▶ _Work instruction A_:
How would you put this sentence from the ACT Cat Plan article into Spanish: "There will be no charge for existing cat owners to register their current cat."

▶ _Document excerpt_:
*** Block opens ***

Transport and City Services Minister Chris Steel, RSPCA ACT CEO Michelle Roberston and Environment Minister Rebecca Vassarotti with Venus the cat at the RSPCA headquarters in Weston. Photo: Michael Weaver.

Cat owners will have to register their cats and cat containment will be introduced in all Canberra suburbs as part of a 10-year plan to provide a lifeline to native wildlife and encourage more responsible ownership of felines in the capital.

Transport and City Services Minister Chris Steel said the plan also gives cats an extra lease on life after consultation on the ACT Cat Plan revealed the catastrophic injuries and illnesses cats suffer when they roam free.

Eight strategies will be rolled out over the next 10 years to encourage cat owners to be more responsible, prioritising cat registration and cat containment in all Canberra suburbs from 1 July 2022.

Cat owners will be required to pay a one-off $57 fee when they first register a newly acquired cat and they will then need to update their details annually at no cost. There will be no charge for existing cat owners to register their current cat. Cats will also have to be microchipped in the same way dogs are.

*** Block closes ***

▶ _Recorded information_:
*** Block opens ***

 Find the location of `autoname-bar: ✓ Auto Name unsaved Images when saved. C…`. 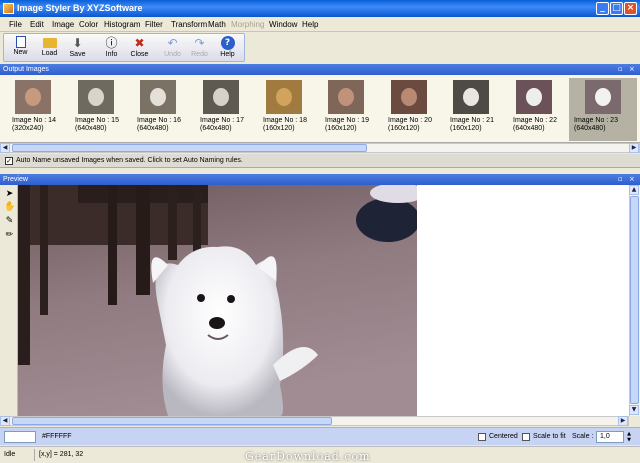

autoname-bar: ✓ Auto Name unsaved Images when saved. C… is located at coordinates (320, 161).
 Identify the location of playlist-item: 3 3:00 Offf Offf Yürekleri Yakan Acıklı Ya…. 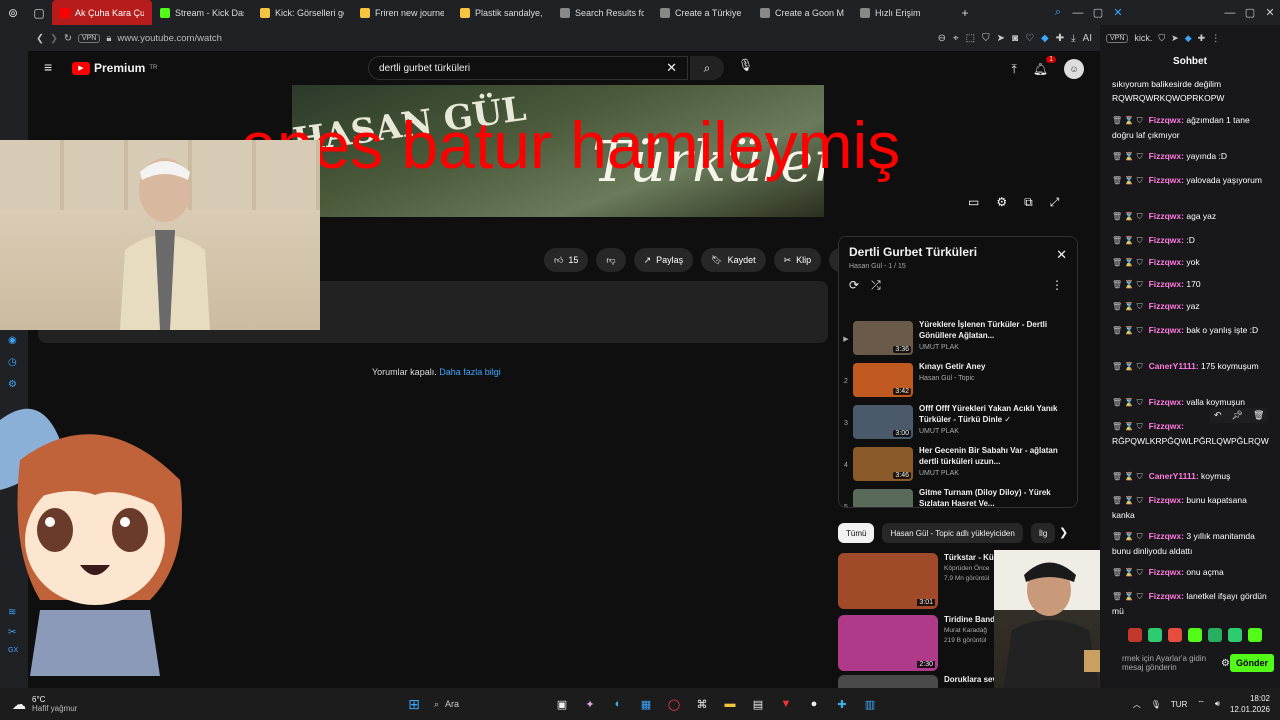
(955, 423).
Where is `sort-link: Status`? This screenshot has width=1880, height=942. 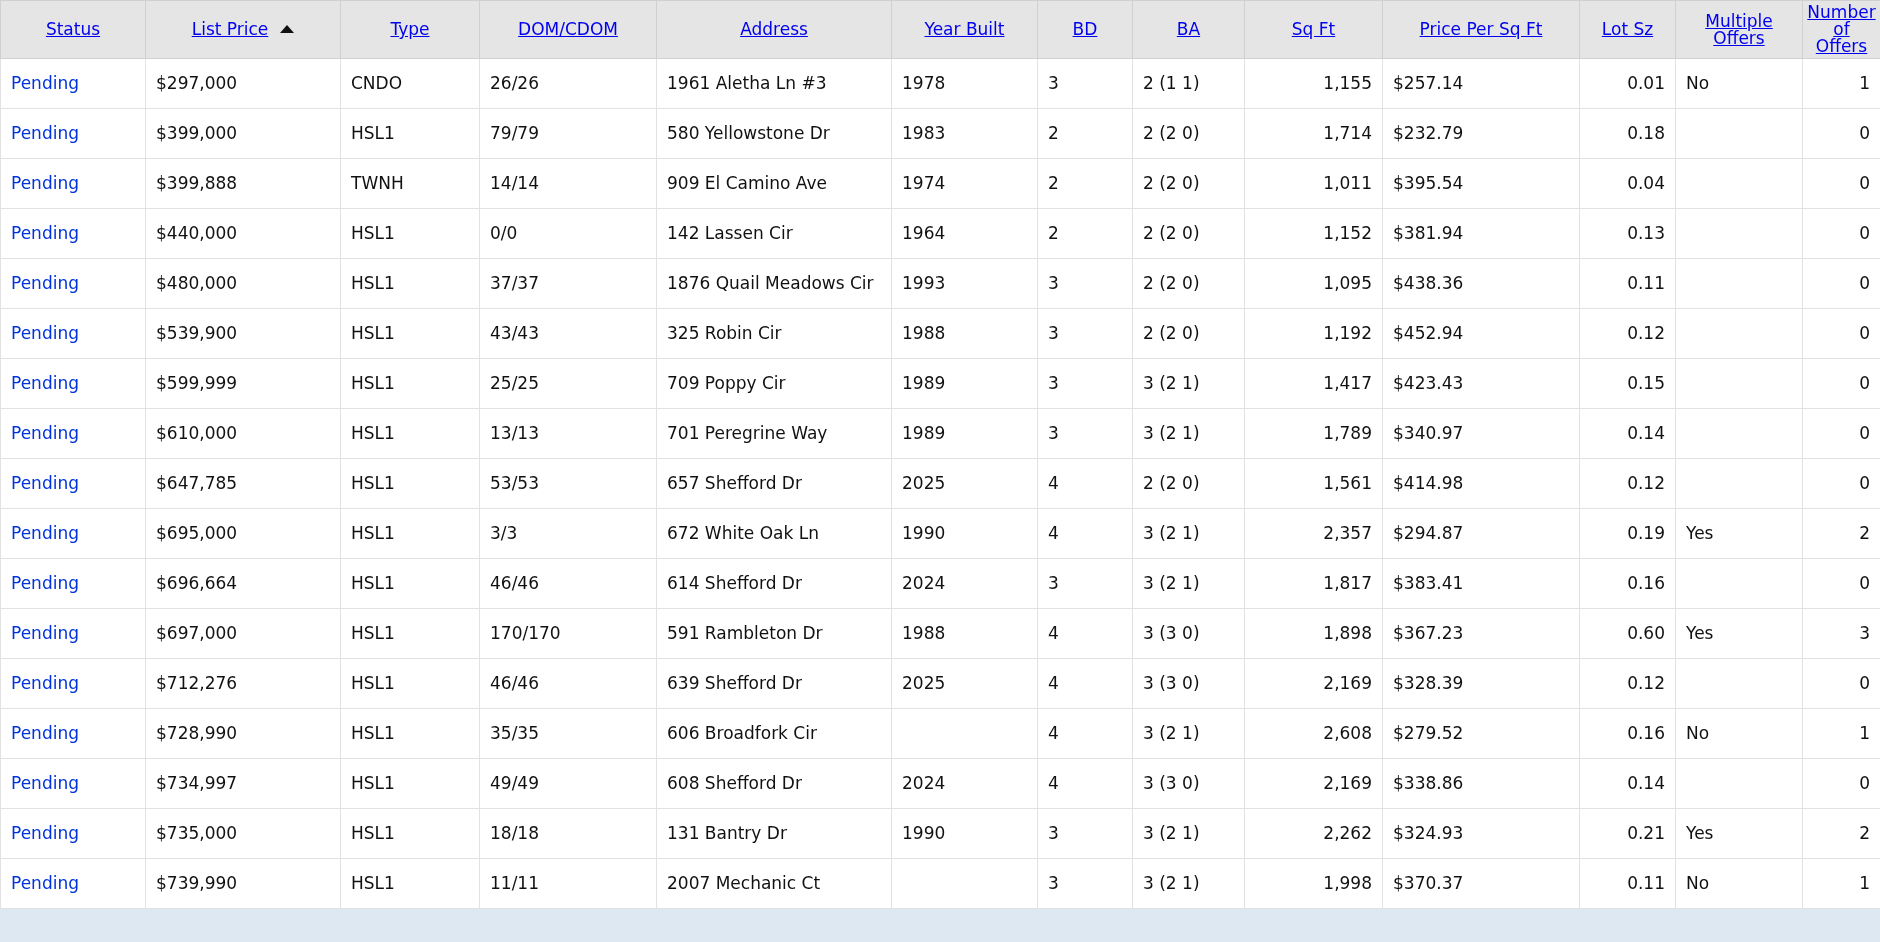
sort-link: Status is located at coordinates (73, 30).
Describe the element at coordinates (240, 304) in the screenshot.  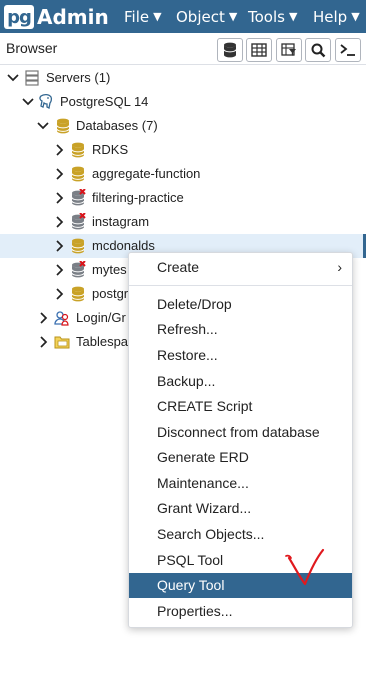
I see `menu-item-delete-drop: Delete/Drop` at that location.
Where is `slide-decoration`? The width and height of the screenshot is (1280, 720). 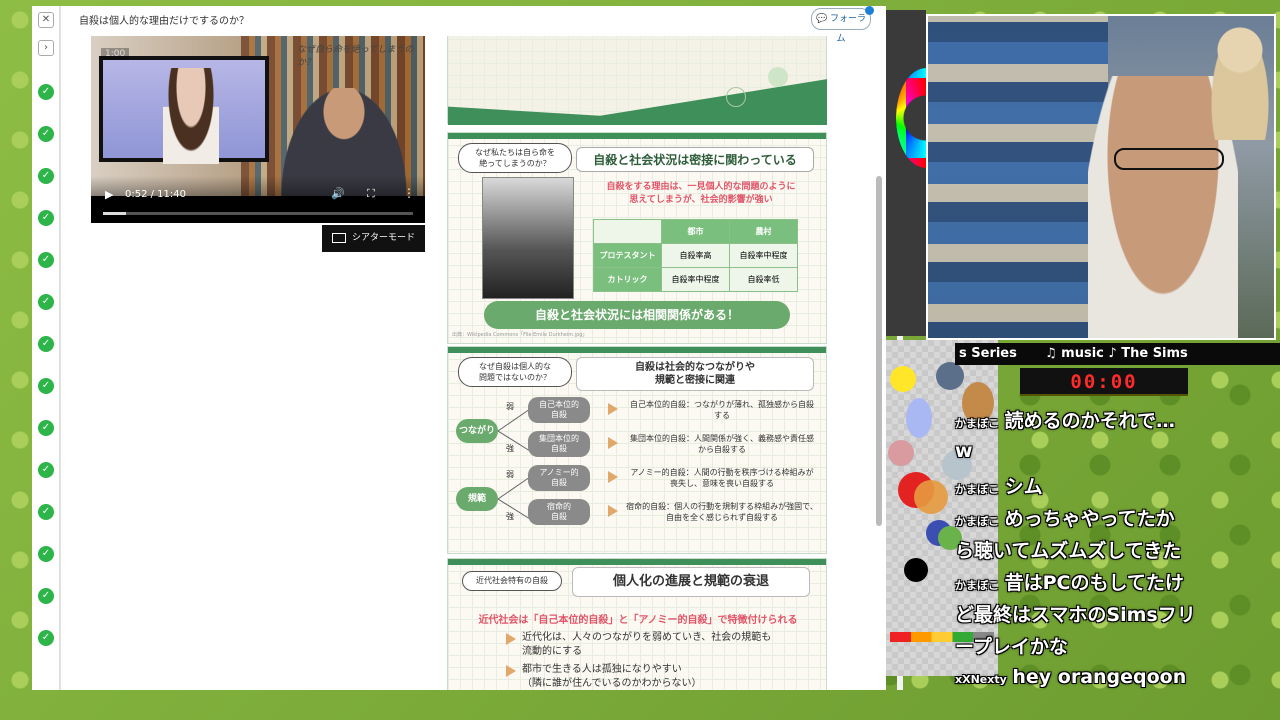 slide-decoration is located at coordinates (638, 102).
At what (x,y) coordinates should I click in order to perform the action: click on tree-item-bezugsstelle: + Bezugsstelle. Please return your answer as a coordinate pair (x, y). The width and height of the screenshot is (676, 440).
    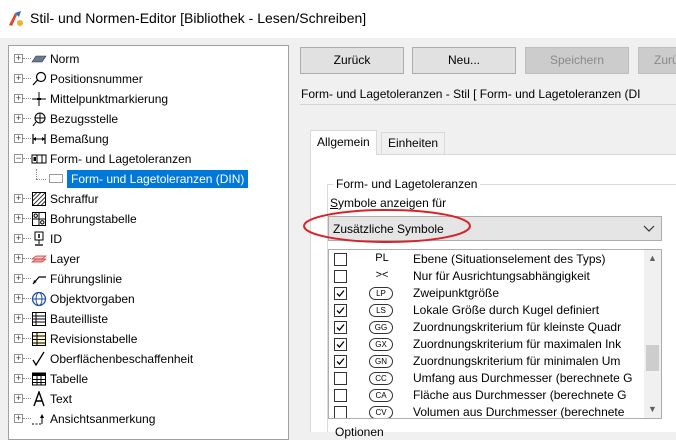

*** Block closes ***

▶ _Work instruction B_:
Could you copy the rows word for word, starting at the very top of the rows and stopping after the line that contains "(955, 423).", leaving the pictures out?

▶ _Output A_:
No se cobrará nada a los actuales dueños de gatos por registrar a su gato actual.

▶ _Output B_:
 Find the location of `autoname-bar: ✓ Auto Name unsaved Images when saved. C…`. 

autoname-bar: ✓ Auto Name unsaved Images when saved. C… is located at coordinates (320, 161).
 Identify the location of playlist-item: 3 3:00 Offf Offf Yürekleri Yakan Acıklı Ya…. 
(955, 423).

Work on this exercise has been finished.